Task details:
Without carrying over a single picture, write out the records below exactly.

(Records from a collection)
************

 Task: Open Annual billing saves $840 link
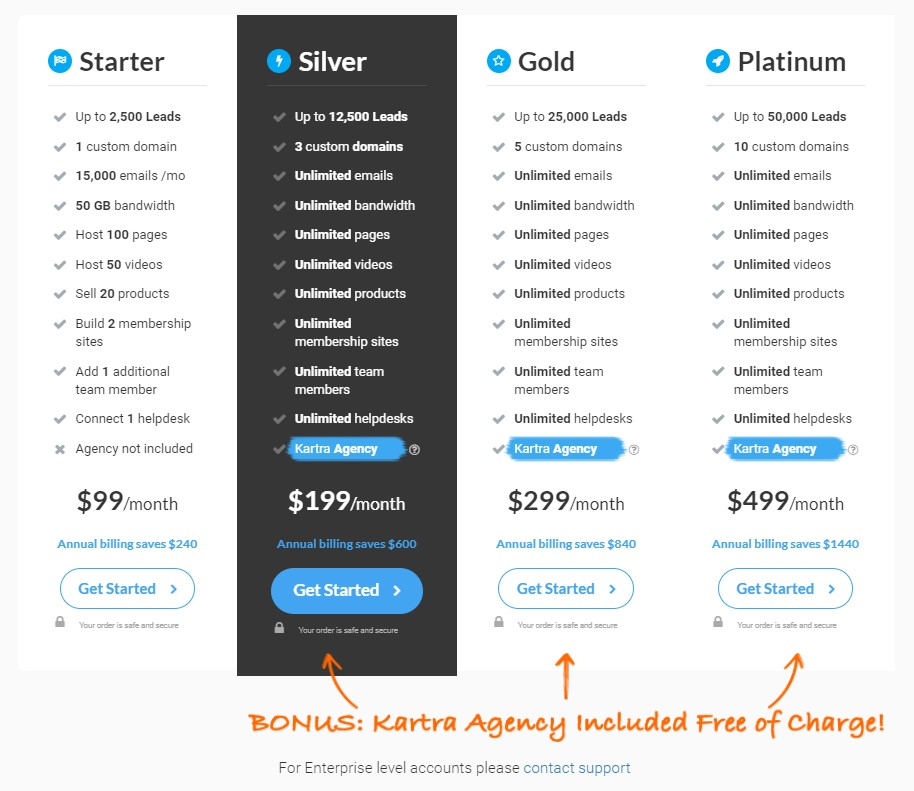click(566, 544)
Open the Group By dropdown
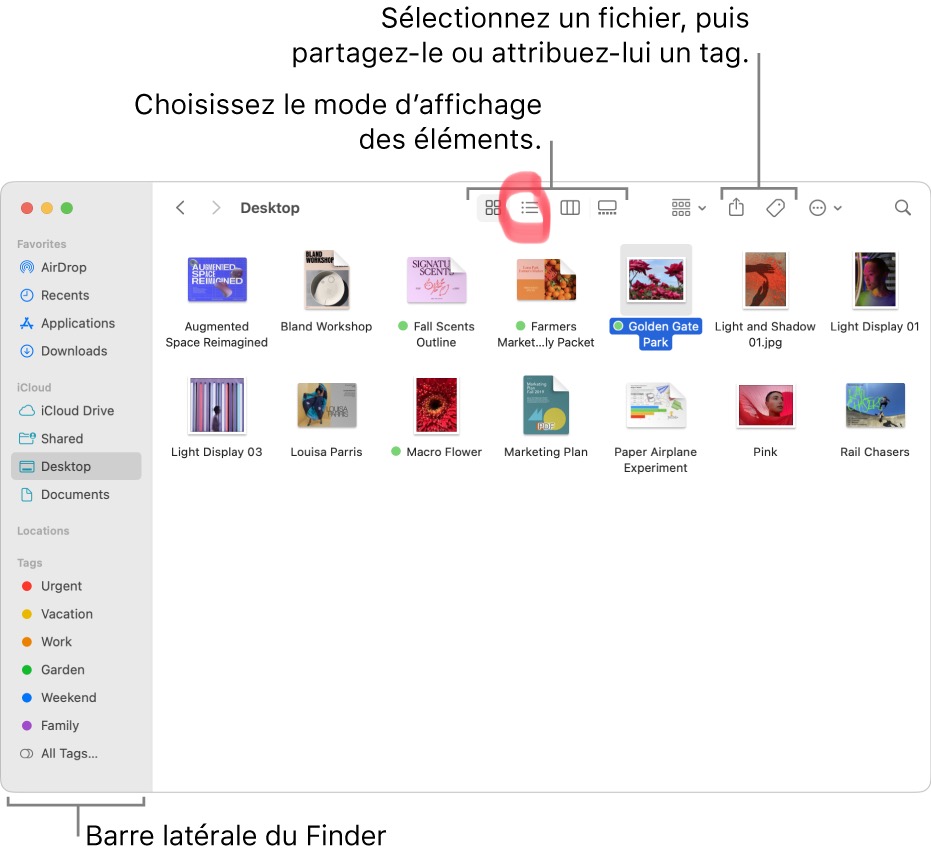Image resolution: width=931 pixels, height=857 pixels. [688, 208]
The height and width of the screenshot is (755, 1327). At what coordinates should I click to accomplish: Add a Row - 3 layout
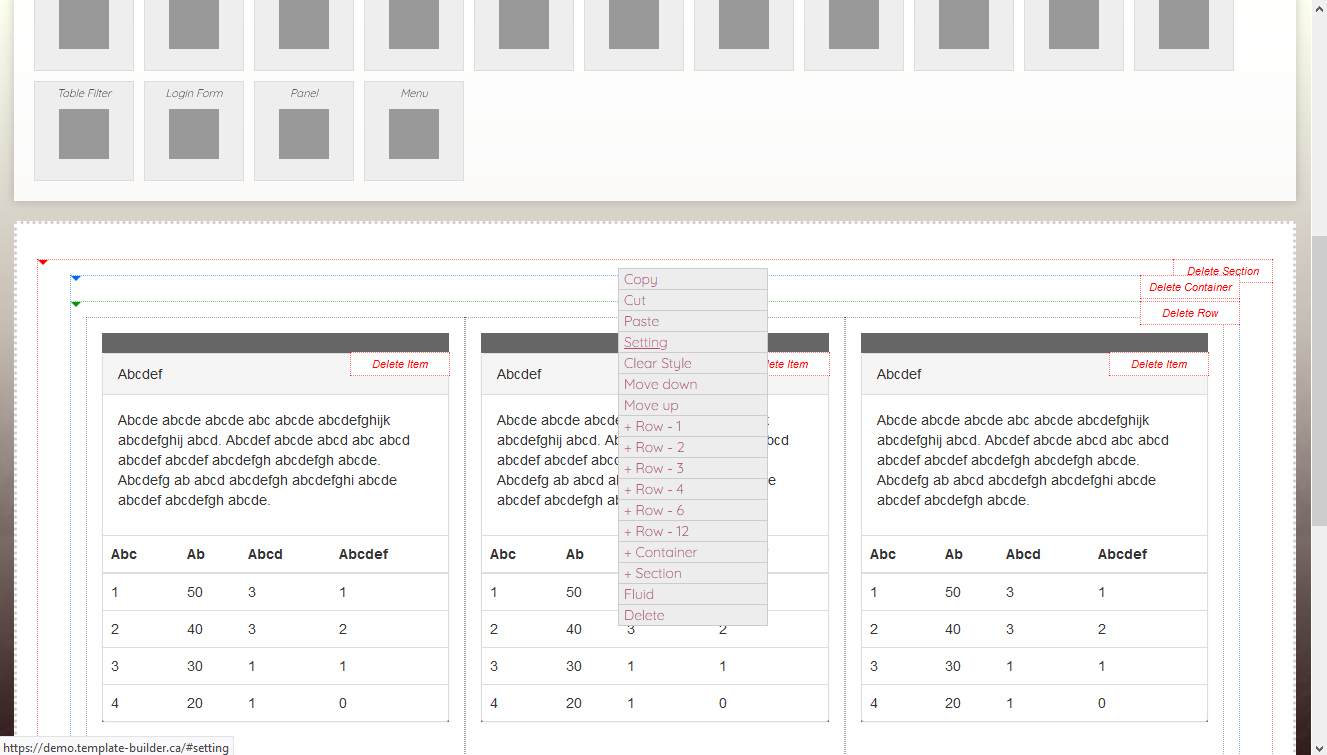tap(654, 469)
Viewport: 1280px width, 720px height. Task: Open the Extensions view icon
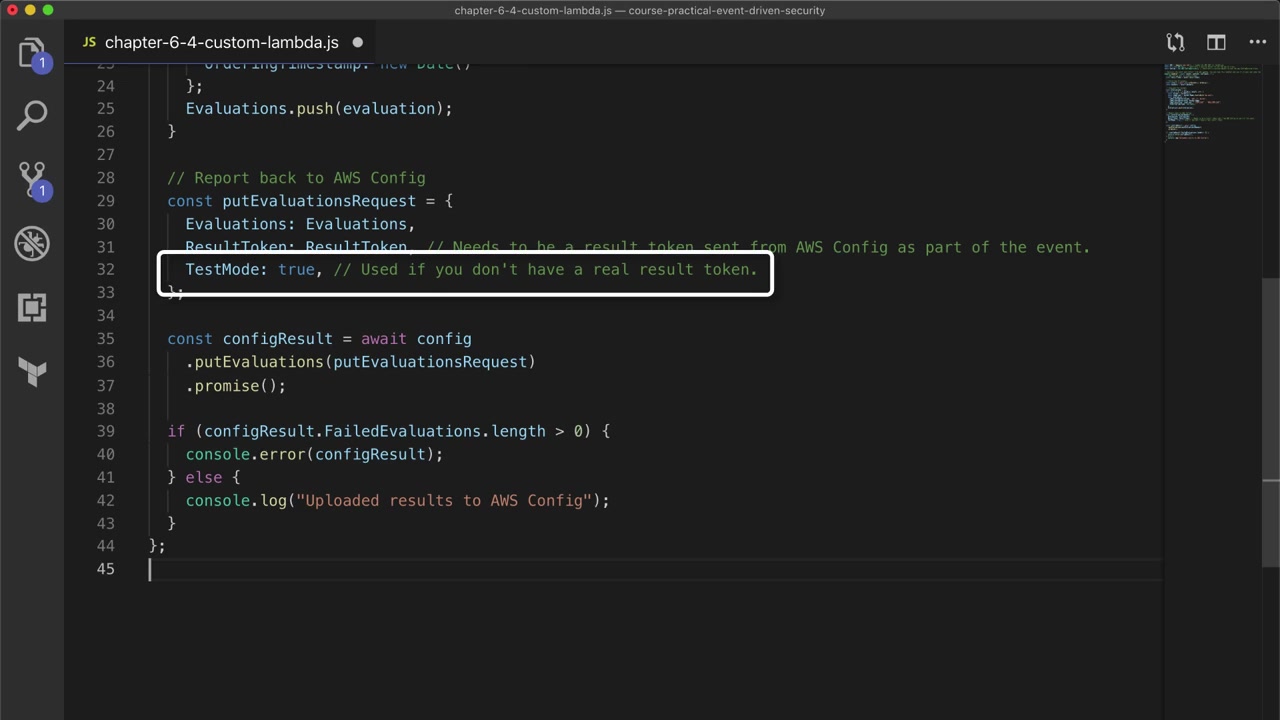pyautogui.click(x=32, y=308)
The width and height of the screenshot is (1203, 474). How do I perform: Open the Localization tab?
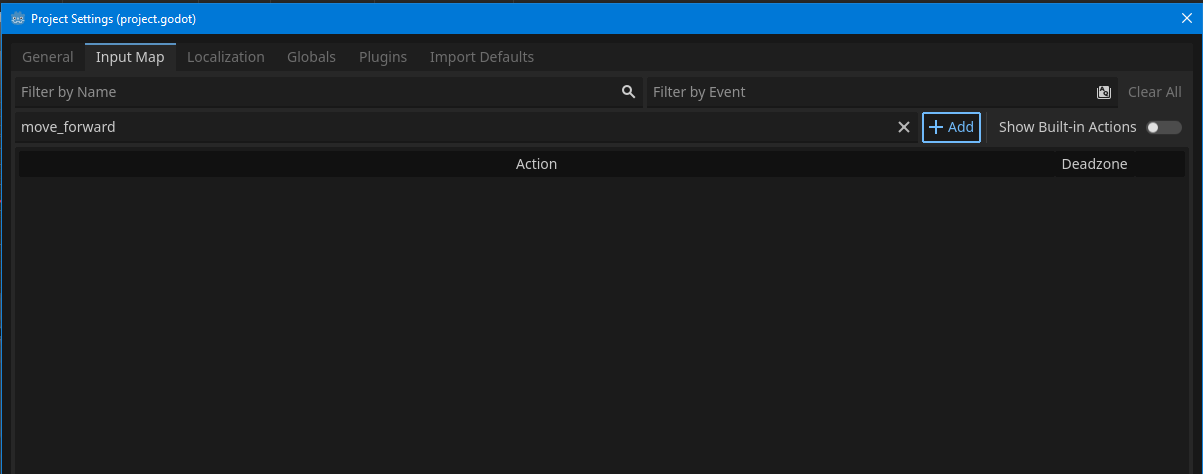tap(226, 57)
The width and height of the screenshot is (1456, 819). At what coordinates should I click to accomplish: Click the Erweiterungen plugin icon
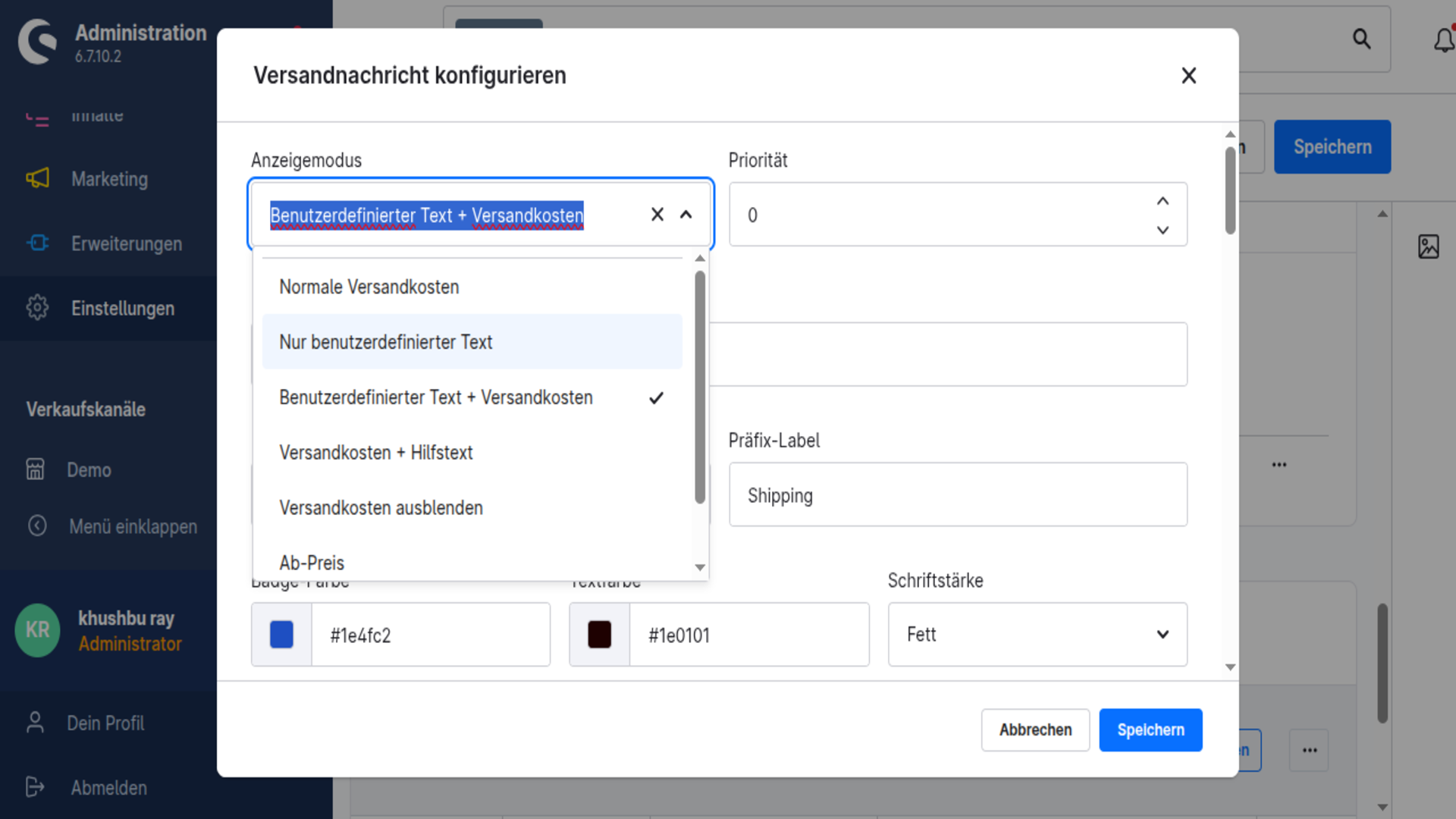37,243
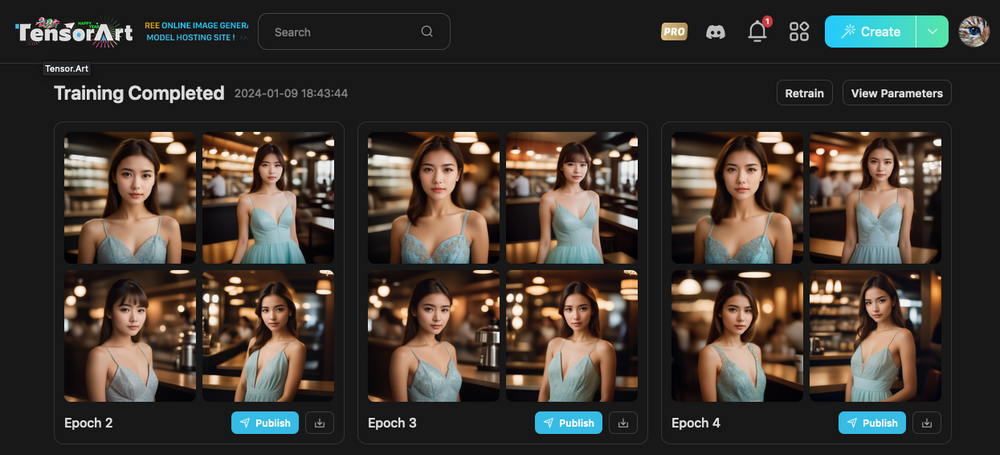Image resolution: width=1000 pixels, height=455 pixels.
Task: Open Epoch 2 top-left sample image
Action: pos(130,198)
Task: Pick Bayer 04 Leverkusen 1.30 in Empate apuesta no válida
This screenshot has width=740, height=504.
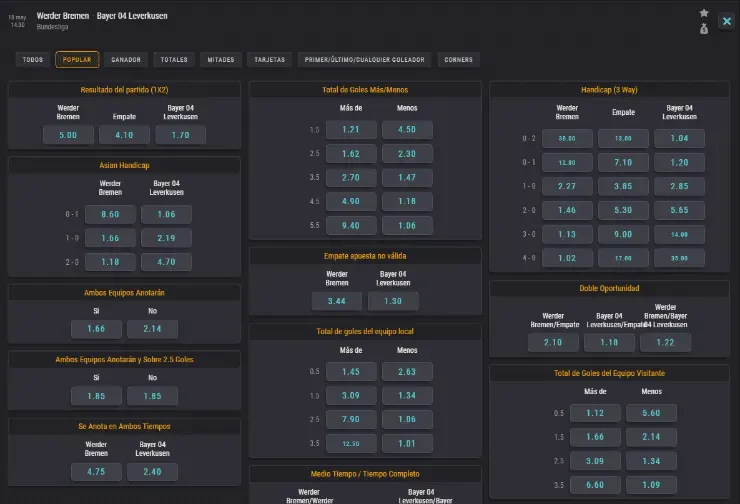Action: [393, 300]
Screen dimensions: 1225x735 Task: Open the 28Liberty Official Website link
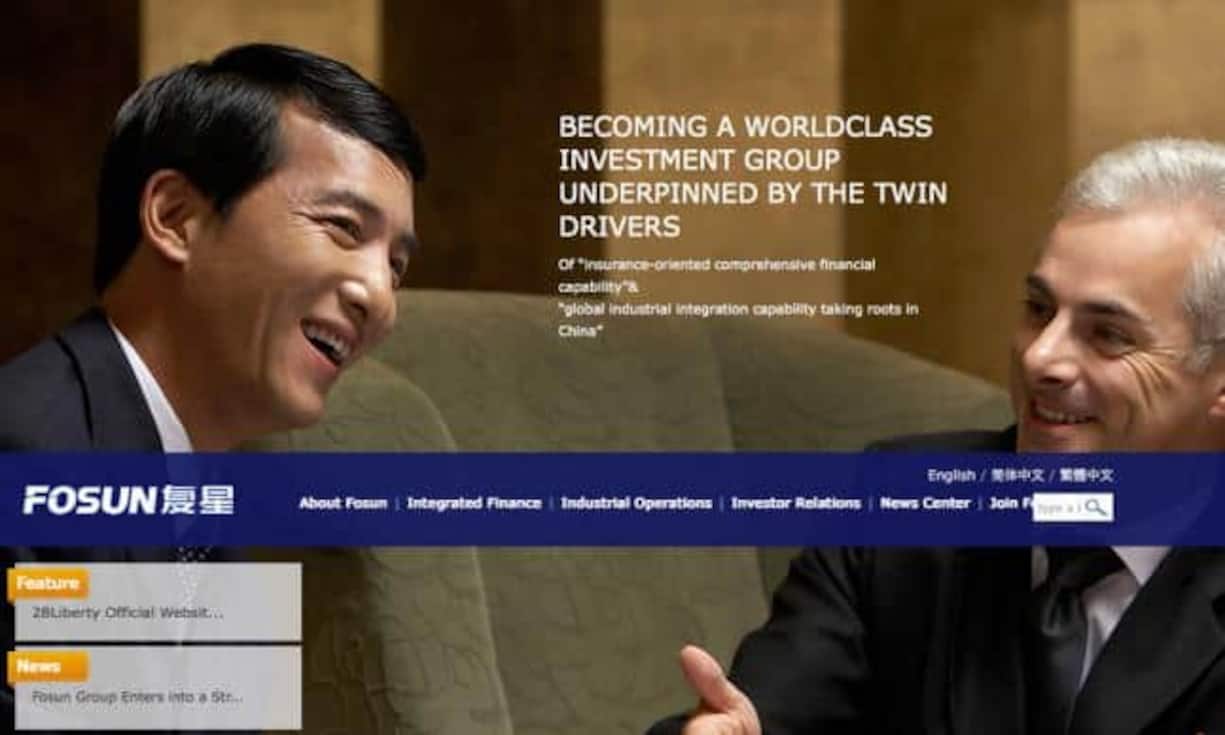click(x=127, y=613)
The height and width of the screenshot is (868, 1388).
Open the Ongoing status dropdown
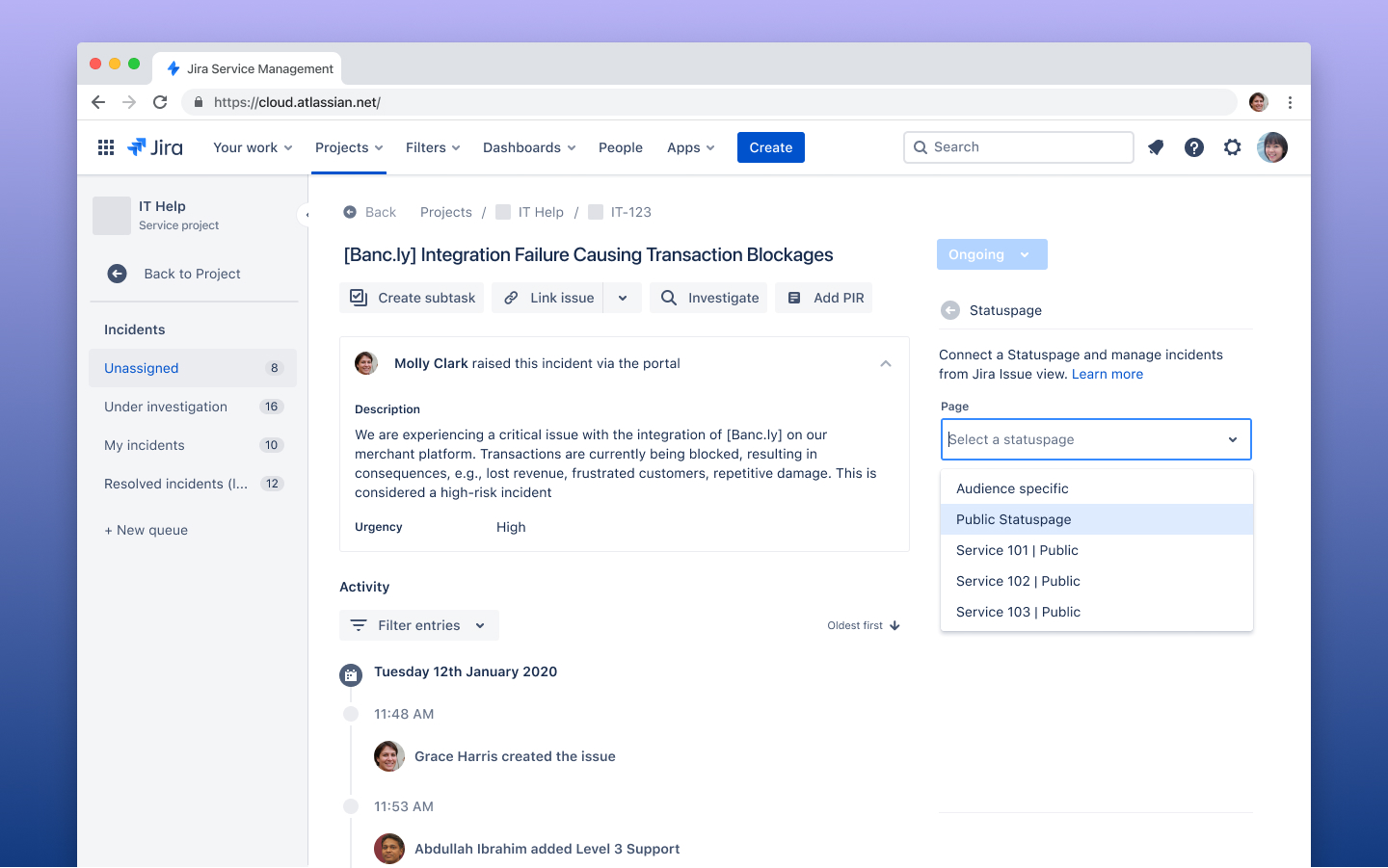[991, 253]
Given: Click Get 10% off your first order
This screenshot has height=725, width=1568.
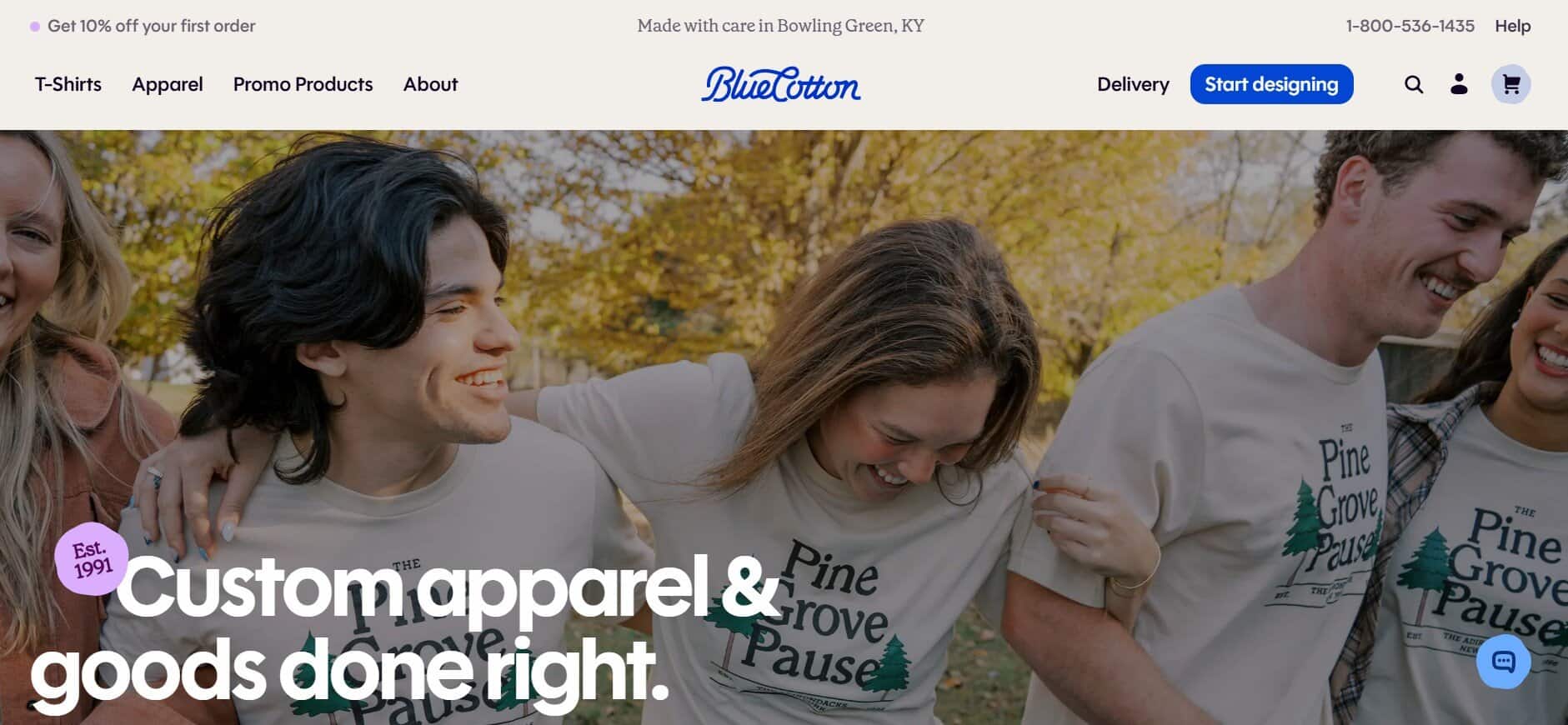Looking at the screenshot, I should point(152,26).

************

Result of this exercise:
 Task: Open Annual billing saves $840 link
click(566, 544)
Open the Group By dropdown
Image resolution: width=931 pixels, height=857 pixels. [688, 208]
The height and width of the screenshot is (755, 1327). At what coordinates should I click to accomplish: Add a Row - 3 layout
tap(654, 469)
Viewport: 1280px width, 720px height. Task: Open the Extensions view icon
pyautogui.click(x=32, y=308)
The width and height of the screenshot is (1203, 474). How do I perform: Open the Localization tab?
tap(226, 57)
The width and height of the screenshot is (1456, 819). At what coordinates should I click to accomplish: Click the Erweiterungen plugin icon
37,243
Image resolution: width=1000 pixels, height=455 pixels.
Task: Open Epoch 2 top-left sample image
Action: pos(130,198)
Task: Pick Bayer 04 Leverkusen 1.30 in Empate apuesta no válida
This screenshot has width=740, height=504.
Action: [393, 300]
Screen dimensions: 1225x735 Task: Open the 28Liberty Official Website link
click(x=127, y=613)
The height and width of the screenshot is (868, 1388).
Open the Ongoing status dropdown
[991, 253]
Given: Click Get 10% off your first order
This screenshot has height=725, width=1568.
Looking at the screenshot, I should point(152,26).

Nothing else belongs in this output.